Telling It Like It Is

The American tendency to issue political jeremiads was noted by journalist Wen Stephenson in a recent New York Times Magazine. Stephenson regards many of the speeches of Martin Luther King, Ronald Reagan, and Barack Obama as jeremiads.  Jeremiah, the Hebrew priest and prophet of the 5th and 6th centuries BC, was only one of several historical figures who gave their names to diatribes of one sort or another.

Just to set the record straight a jeremiad is a prolonged complaint or cautionary harangue, especially one that chides people for failing to live up to their own principles.  Jeremiah, who issued his jeremiads in Jerusalem, complained about the Jews’ sexual immorality, social injustice, ingratitude to God, and many other faults that got his goat.  He predicted dire consequences as punishment, including captivity by Babylon, and he turned out to be right about that.
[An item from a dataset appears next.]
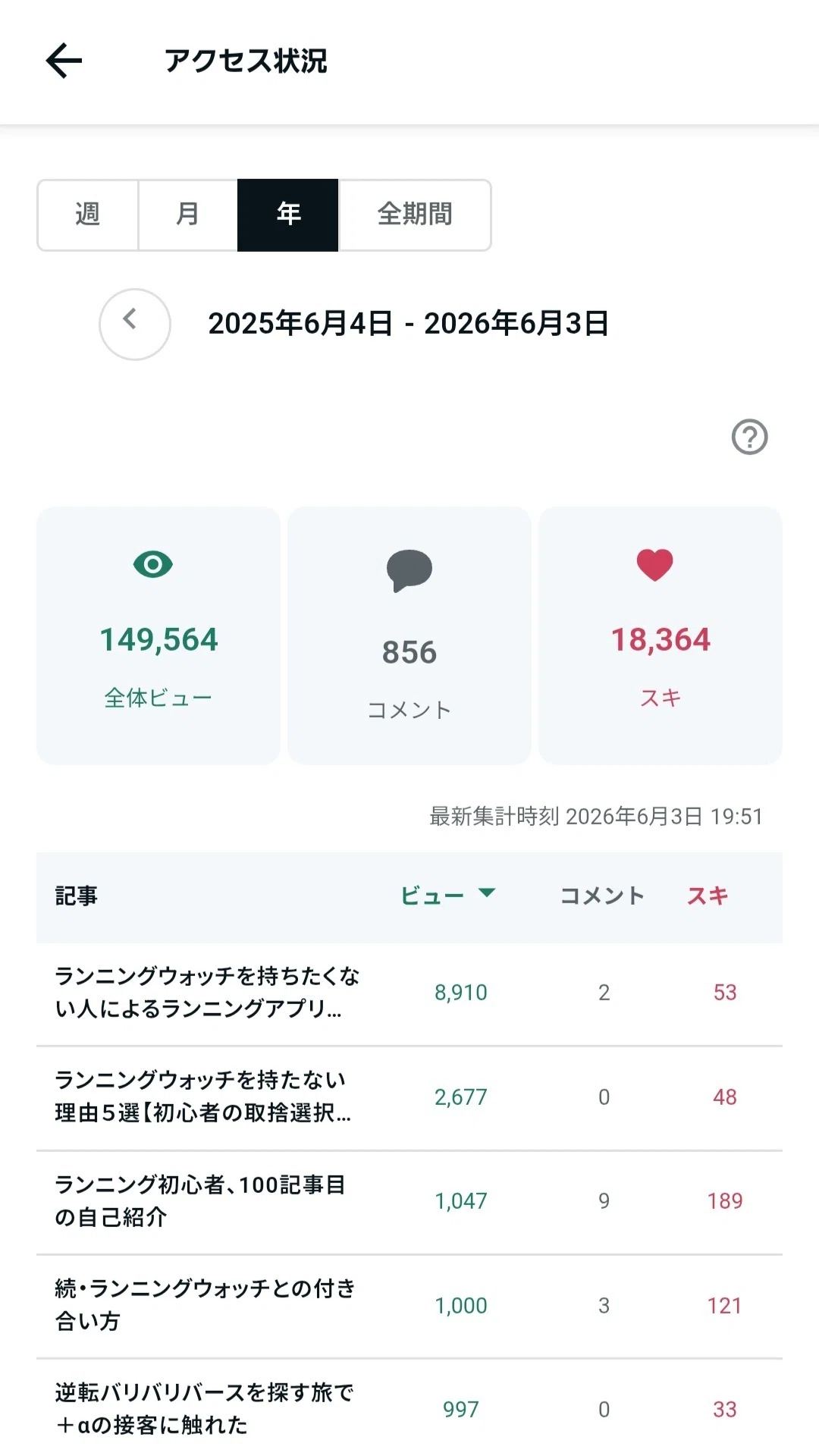Sort the table by コメント column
Another kind of harangue is a philippic, which is also a tirade full of bitter condemnation.  The name came from Philip II, king of Macedon, who in this case was the object of denunciation. In 351 BC Demosthenes objected to Philip’s aggressive military conquest of Greek areas and repeatedly gave him what-for. Demosthenes is the guy who taught himself to be a great orator by talking with pebbles in his mouth, which makes you wonder whether his philippics were completely intelligible.

Another type of criticism is described as thersitical, named for Thersites, a loud-mouthed, profane, and abusive Greek in the Trojan War, who railed against everyone, especially Agamemnon, Ulysses, and Achilles. Achilles really didn’t take criticism well, finally had enough, and knocked Thersites in the head so hard that his teeth fell out and he died. 
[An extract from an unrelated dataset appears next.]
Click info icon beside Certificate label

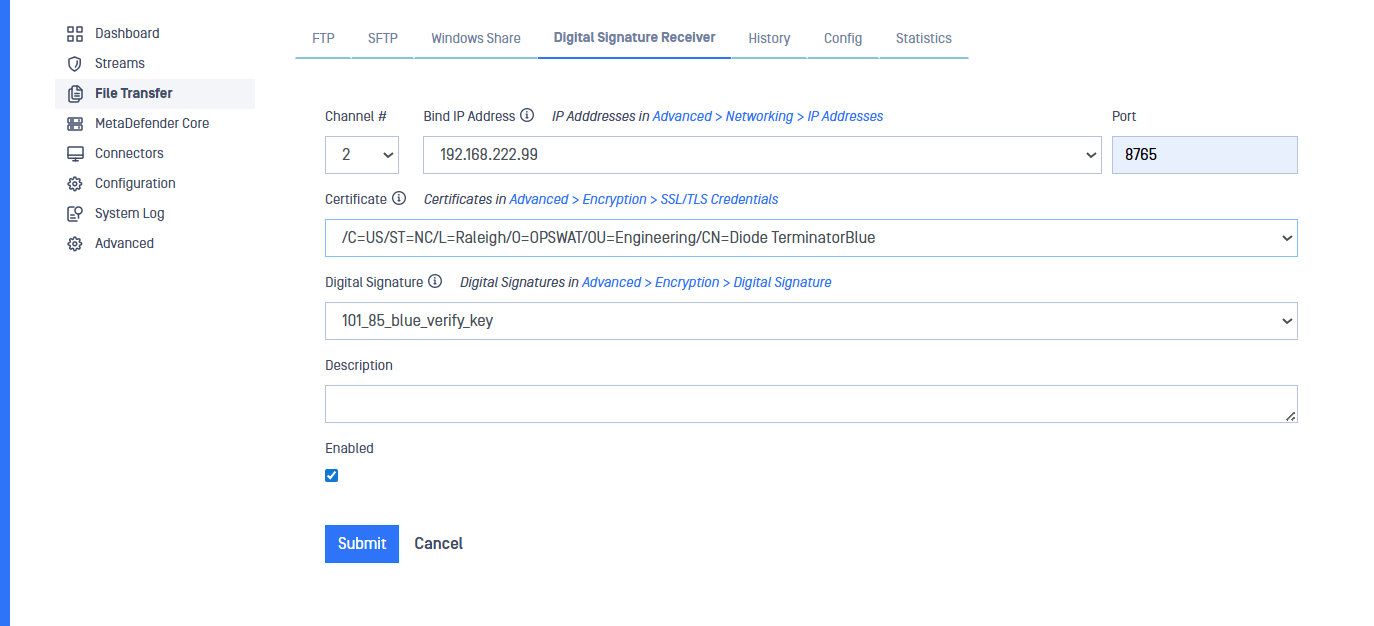tap(399, 199)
A Cassandra is a predictor of fortune and disaster, especially one who isn’t taken seriously. It is the name of the daughter of the Trojan king Priam.  She had been granted the power of prophecy by Apollo, who fancied her, but when she spurned his advances, he decreed that no one would believe her predictions.  And they didn’t.

Finally, among those who gave their names to critical comments, was Zoilus, a Greek grammarian and literary critic in the 4th century BC.  Grammarians are known to be cranky, and Zoilus was no exception, heaping severe criticism on Homer and Plato, among others, for failing to write good Greek.  A zoilism is any carping and harsh criticism of another person.

The Bard of Buffalo Bayou takes jeremiads, philippics, and other gloomy prophecies with a grain of salt (or salt-substitute).

            Repent!  The end is near!
            So said the Voice of Doom.
            Alas, I didn’t hear
            Him say the end of whom.